Key advantages of self-consistency include:

• Simplicity: It's easy to implement and requires no additional training, fine-tuning, auxiliary models, or human annotations.
• Effectiveness: It works off-the-shelf with pre-trained LLMs.
• Unsupervised: It doesn't rely on labeled data beyond the initial CoT prompts.
• Self-Ensemble: It acts like an ensemble method but uses only a single model.
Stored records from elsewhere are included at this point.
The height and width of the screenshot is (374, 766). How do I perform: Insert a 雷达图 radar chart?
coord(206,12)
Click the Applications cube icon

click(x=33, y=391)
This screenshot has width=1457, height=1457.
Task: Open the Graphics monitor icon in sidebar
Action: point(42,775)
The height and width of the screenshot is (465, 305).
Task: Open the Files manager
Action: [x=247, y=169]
Extensive experiments were conducted across four LLMs (UL2-20B, GPT-3 175B, LaMDA-137B, PaLM-540B) on various arithmetic (GSM8K, SVAMP, AQuA), commonsense (StrategyQA, ARC-c), and symbolic reasoning benchmarks.

Key Findings:

• Self-consistency significantly outperforms standard CoT prompting with greedy decoding across all tested models and benchmarks. For example, it achieved absolute accuracy gains of +17.9% on GSM8K, +11.0% on SVAMP, and +12.2% on AQuA with PaLM-540B or GPT-3 (code-davinci-002).
• The performance gains generally increase with the scale of the LLM.
• Sampling more diverse paths (e.g., up to 40) consistently improves accuracy, although diminishing returns are observed.
• Self-consistency is robust to different sampling strategies (temperature, top-k, nucleus) and parameters.
• It outperforms alternative approaches like sample-and-rank, beam search decoding, and prompt ensembling techniques (e.g., permuting prompt examples).
• It can improve performance even on tasks where standard CoT prompting might hurt accuracy compared to direct prompting.
• The degree of consistency (percentage of paths agreeing on the final answer) correlates with accuracy, potentially offering an uncertainty measure.
• It shows robustness even when prompts contain imperfect reasoning steps or use non-natural language (e.g., equations) as intermediate steps.

Implementation Considerations:

• Computational Cost: The primary drawback is the increased computational cost due to generating multiple reasoning paths. However, significant gains can often be achieved with a smaller number of paths (e.g., 5-10).
• Answer Parsing: A reliable parser is needed to extract the final answer from the generated text, tailored to the specific prompt format and task.
• Sampling Parameters: Appropriate sampling parameters (temperature, top-k) need to be chosen to encourage diversity without generating nonsensical paths. The paper suggests values like T=0.5-0.7 and k=40.

In conclusion, self-consistency provides a practical and robust method to significantly improve the reasoning performance of LLMs by sampling diverse reasoning paths and selecting the most frequent answer, requiring only minor changes to the decoding process compared to standard CoT prompting.